* [RECORDED INFORMATION]:
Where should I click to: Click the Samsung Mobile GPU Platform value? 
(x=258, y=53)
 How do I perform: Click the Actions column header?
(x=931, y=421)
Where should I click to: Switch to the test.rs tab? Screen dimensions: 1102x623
==
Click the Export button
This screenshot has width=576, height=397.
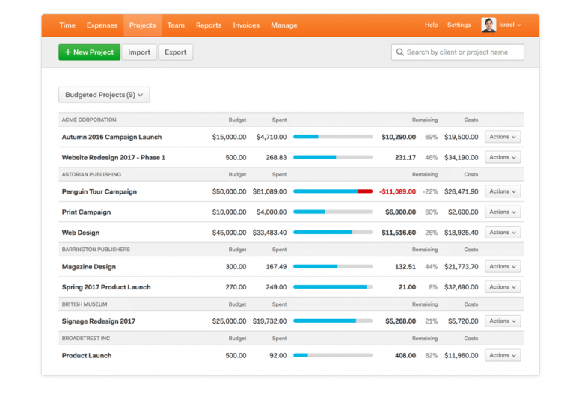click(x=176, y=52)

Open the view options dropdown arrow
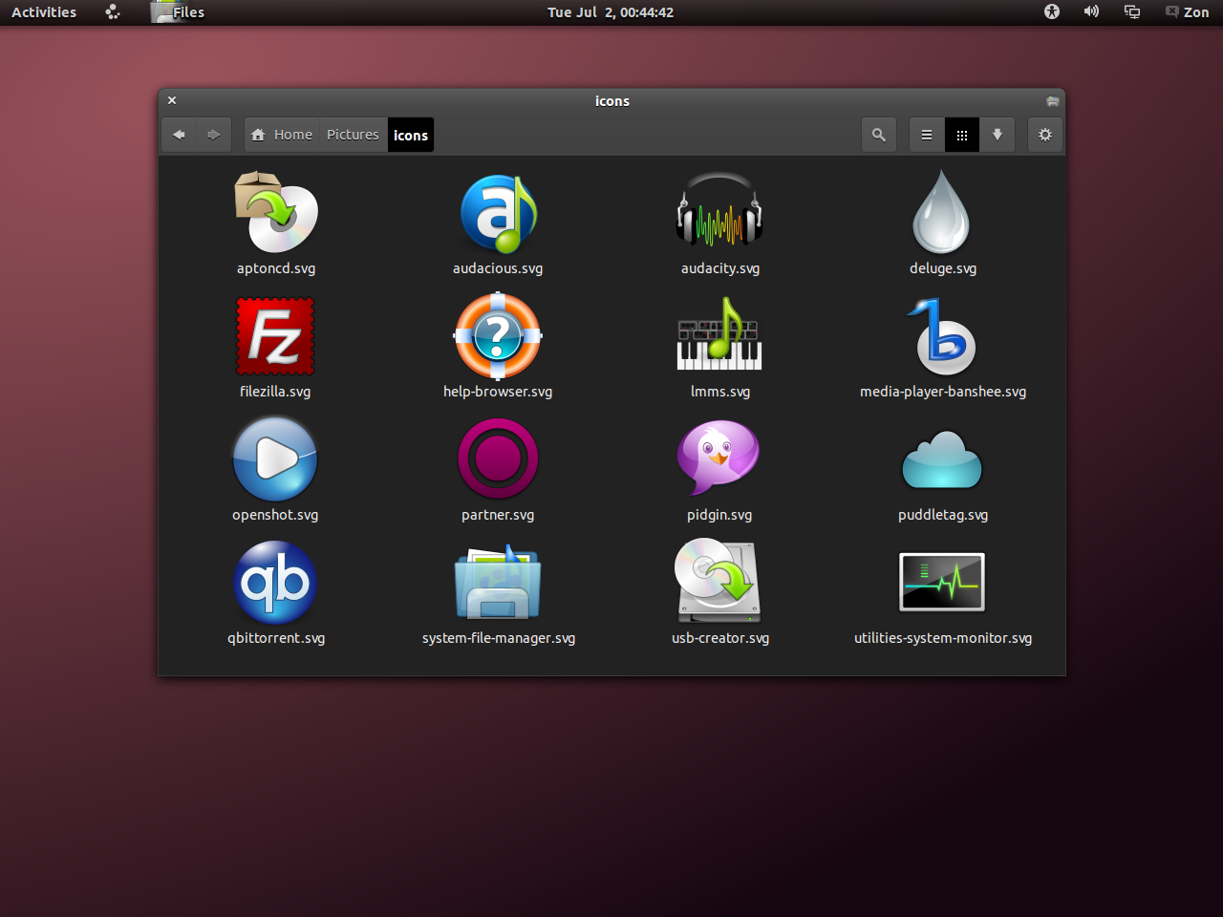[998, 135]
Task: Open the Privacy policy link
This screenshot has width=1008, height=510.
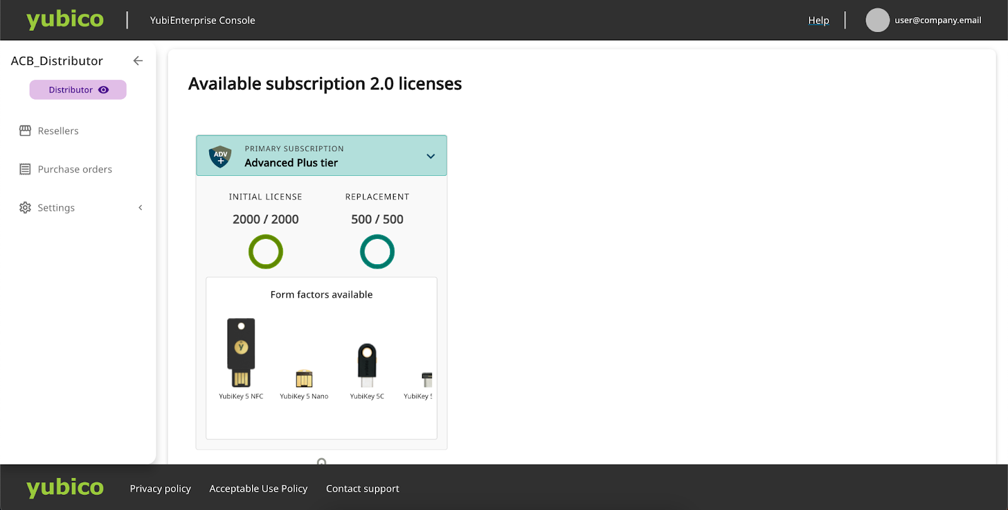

* [PROBLEM TO SOLVE]: All that is wanted is the stretch of lines above from the one containing "Task: Open the Privacy policy link" through the one containing "This screenshot has width=1008, height=510.", duplicated exactly.

* [SOLUTION TO THIS TASK]:
Task: Open the Privacy policy link
This screenshot has width=1008, height=510.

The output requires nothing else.